Genetic screens are now being performed for a variety of diseases, ranging from connective tissue diseases and metabolic syndromes to cancer. But the utility of these screens depends on being able to interpret the clinical significance of the variants that are identified. In particular, it is frequently difficult to determine the significance of missense variants, which are often rare. For rare variants, co-segregation studies are frequently underpowered to be useful for variant classification. Functional assays provide the most promising alternative for classifying variants of uncertain significance (VUS). Our goal, beginning with ATM, since there are >2,480 missense VUS listed for it in ClinVar, is to establish an accurate and high capacity system to functionally classify VUS. Missense variants of ATM have been identified in ataxia-telangiectasia (A-T), which is a recessive disease, and in patients predisposed to a hereditary cancer syndrome by germline mutations in ATM. ATM has a central role in regulating the cellular response to DNA double-strand breaks (DSBs), including mediating DNA damage signaling, the G2 checkpoint and cellular resistance to ionizing radiation. ATM protein expression has been problematic, in part due to large gene size and poor mRNA quality. This has greatly restricted studies to characterize the effects of ATM variants and the roles of different regions of ATM. In fact, no rigorously validated system, nor one calibrated for sensitivity and specificity, has previously been established to classify ATM VUS. We will surmount these obstacles by employing an innovative strategy for the rapid and efficient expression of full-length human ATM in ATM-deficient cells using a lentiviral vector and a codon-optimized cDNA. Importantly, by synthesizing variants in fragments of ATM which are then inserted into the expression vector, we have developed a modular approach rapid enough to evaluate ATM VUS on a large scale.

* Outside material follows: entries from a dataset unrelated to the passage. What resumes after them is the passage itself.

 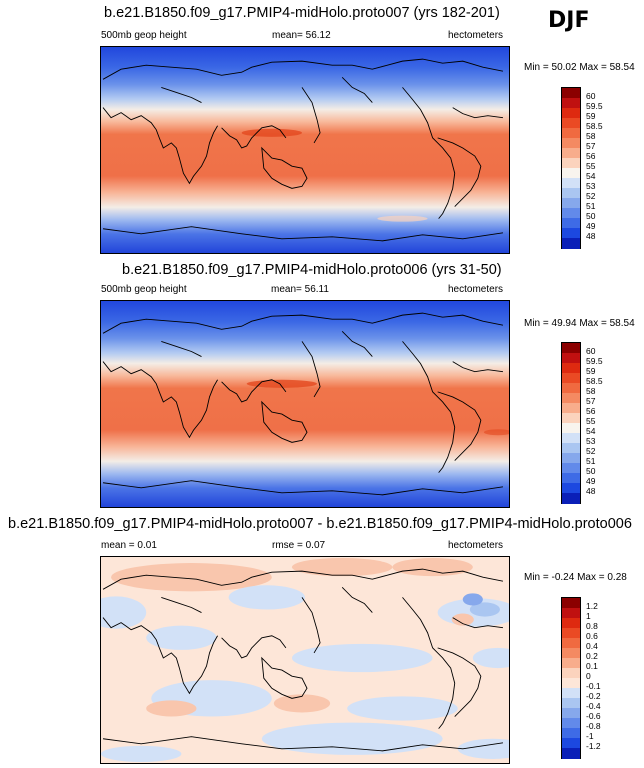 What do you see at coordinates (302, 36) in the screenshot?
I see `panel1-mean-label: mean= 56.12` at bounding box center [302, 36].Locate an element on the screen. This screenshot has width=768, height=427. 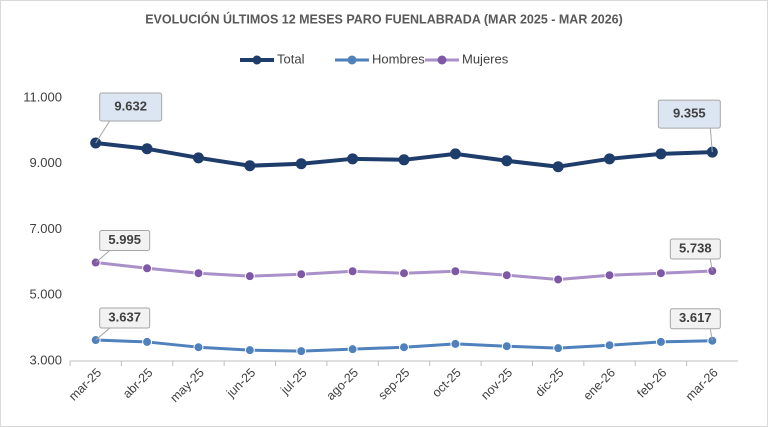
y-tick-label: 7.000 is located at coordinates (46, 228).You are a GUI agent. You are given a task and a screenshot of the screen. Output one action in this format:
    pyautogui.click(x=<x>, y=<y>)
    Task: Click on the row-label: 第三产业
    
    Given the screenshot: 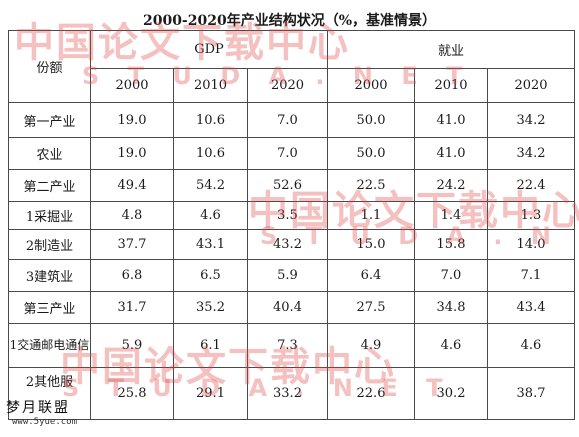 What is the action you would take?
    pyautogui.click(x=50, y=308)
    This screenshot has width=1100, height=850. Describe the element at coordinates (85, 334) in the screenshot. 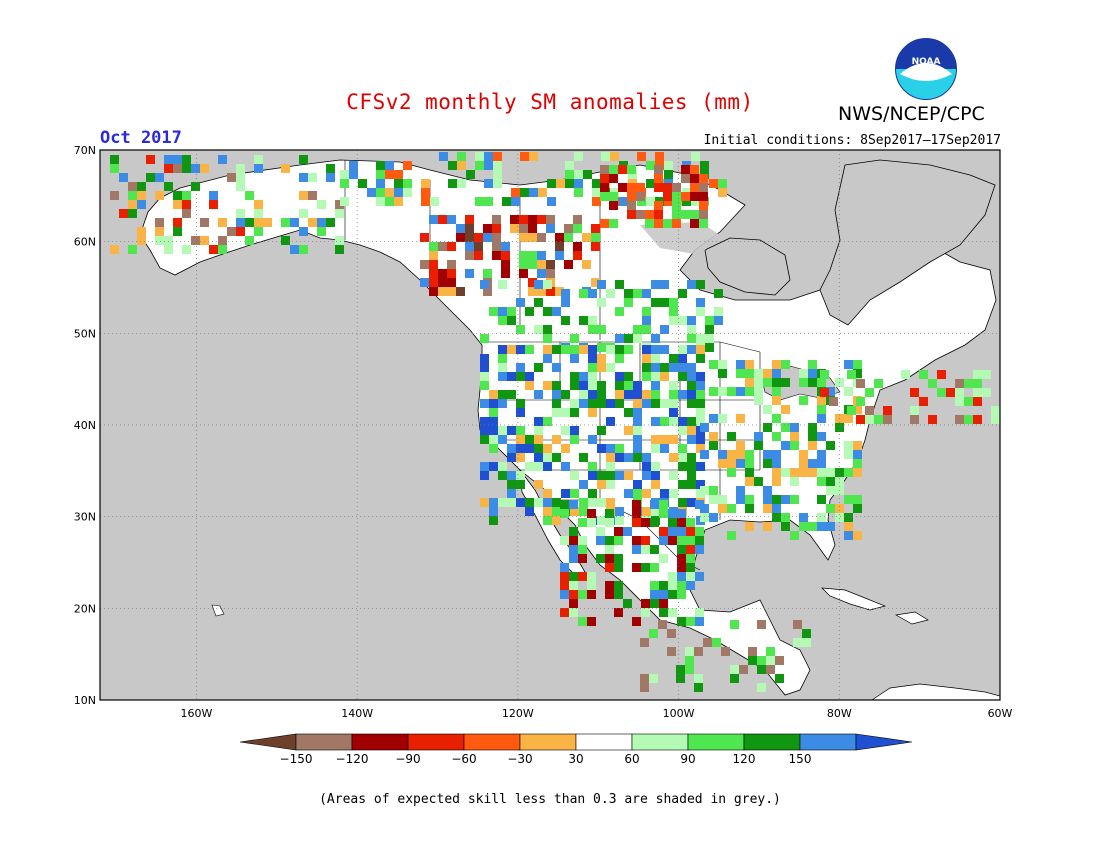

I see `latitude-tick-label: 50N` at that location.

In Aim 1, we will validate our novel system for characterizing ATM VUS using DSB-related assays by testing benign and pathogenic standards that have previously been defined based on clinical and genetic criteria. We will also initiate our system by characterizing 300 missense ATM VUS of the C-terminal FATKIN region, which contains the kinase domain and key regulatory elements, and which is where the most known pathogenic missense ATM variants reside. Further, we will incorporate the results of functional assays into a multifactorial analysis, along with clinical and genetic data, for robust predictions of cancer risk associated with missense ATM variants. Another important limitation to understanding the effects of variants, and the role of ATM in preventing disease, is a need to better define the roles of distinct regions of ATM, which is largely unknown. This will be addressed in Aim 2 by expressing mutants that delete regions throughout the protein. We will also test the effects of pathogenic variants on binding to the NBS1 activator and will interpret the 3-dimensional structural effects of pathogenic variants in the FATKIN region. We expect that the work proposed here will have a major clinical impact by characterizing VUS and will dramatically improve understanding of ATM function.
Due to variants of uncertain significance, information about ATM alterations, as identified in genetic screens, is greatly underutilized for guiding clinical care. To classify variants, and to improve understanding of ATM function in DNA damage responses, we have developed a rapid system to express ATM variants and deletion mutants in ATM-deficient cells for accurate functional tests. Importantly, this system should have a major clinical impact, since a validated and calibrated system to classify ATM variants is currently lacking.